Ex-cop Bob Deasy says Outlaws won’t move to B.C.
A former Ontario Provincial Police cop who infiltrated outlaw motorcycle gangs has dismissed a claim that B.C. is on the verge of a biker war.
Bob Deasy, author of Being Uncle Charlie: A Life Undercover With Killers, Kingpins, Bikers and Druglords (Random House Canada), told the Georgia Straight that there’s a lot of “puffing of chests” about the Outlaws taking on the Hells Angels.
But he said that it’s very unlikely to occur in this province, which has long been a stronghold for the Angels.
“I think they’ve been nattering at each other since the day they were invented,” Deasy said in an interview at the Straight office.
He made the comment in response to a 2013 book called Charlie and the Angels: The Outlaws, the Hells Angels and the Sixty Years War.
Its author, former police informant Alex Caine, told the Straight last year that the Lower Mainland was on the verge of a bloodbath between the Hells Angels and the Outlaws, which originated in the U.S. Midwest.
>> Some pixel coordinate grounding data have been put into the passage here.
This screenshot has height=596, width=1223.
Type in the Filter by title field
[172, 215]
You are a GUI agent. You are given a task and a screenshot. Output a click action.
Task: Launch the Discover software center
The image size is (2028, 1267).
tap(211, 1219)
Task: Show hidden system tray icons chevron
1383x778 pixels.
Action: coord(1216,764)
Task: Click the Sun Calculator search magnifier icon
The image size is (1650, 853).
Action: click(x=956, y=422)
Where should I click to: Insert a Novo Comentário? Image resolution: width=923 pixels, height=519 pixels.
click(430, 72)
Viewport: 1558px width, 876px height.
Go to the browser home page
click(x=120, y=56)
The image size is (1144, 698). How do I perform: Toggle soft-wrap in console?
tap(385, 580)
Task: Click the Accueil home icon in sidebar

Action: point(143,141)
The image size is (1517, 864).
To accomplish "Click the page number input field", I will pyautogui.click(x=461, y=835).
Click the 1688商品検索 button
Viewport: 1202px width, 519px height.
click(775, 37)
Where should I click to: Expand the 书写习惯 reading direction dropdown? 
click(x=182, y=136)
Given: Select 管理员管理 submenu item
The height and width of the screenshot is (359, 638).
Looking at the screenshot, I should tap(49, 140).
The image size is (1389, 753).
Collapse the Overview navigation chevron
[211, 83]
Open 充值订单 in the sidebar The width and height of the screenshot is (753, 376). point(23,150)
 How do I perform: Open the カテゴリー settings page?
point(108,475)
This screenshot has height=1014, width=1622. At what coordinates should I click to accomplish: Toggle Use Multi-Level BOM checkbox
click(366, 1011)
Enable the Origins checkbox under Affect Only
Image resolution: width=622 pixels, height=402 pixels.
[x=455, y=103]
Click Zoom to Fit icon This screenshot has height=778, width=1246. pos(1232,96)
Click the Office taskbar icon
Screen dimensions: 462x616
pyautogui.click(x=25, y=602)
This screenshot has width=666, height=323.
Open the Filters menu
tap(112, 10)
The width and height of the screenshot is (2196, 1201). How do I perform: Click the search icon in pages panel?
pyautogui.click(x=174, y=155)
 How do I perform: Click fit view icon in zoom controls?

Caine maintained at the time that the Outlaws would rely on the assistance of the Bandidos and the Black Pistons, whom he described as “storm troopers”.
Deasy said that this made for a “great story”, but he openly scoffed at its validity.
In his book, Deasy describes how he went undercover to meet then-leader Billy Scarf in the Outlaws’ Ottawa clubhouse. Deasy noticed two or three working police scanners in a cubbyhole.
“Above the scanners I saw something that made my blood run cold: Scarf had a list of all six of the members of the Kingston drug unit, and five of them showed their name, make of car and licence plate number,” Deasy writes. “All of them were buddies of mine. It was only because I was new to the region that number six was blank—just waiting for my name to be filled in.”
He said that in recent years, Canadian police forces have made real progress against outlaw motorcycle gangs.
“I think a lot of it has to do with the police utilizing technology and sharing information,” Deasy stated.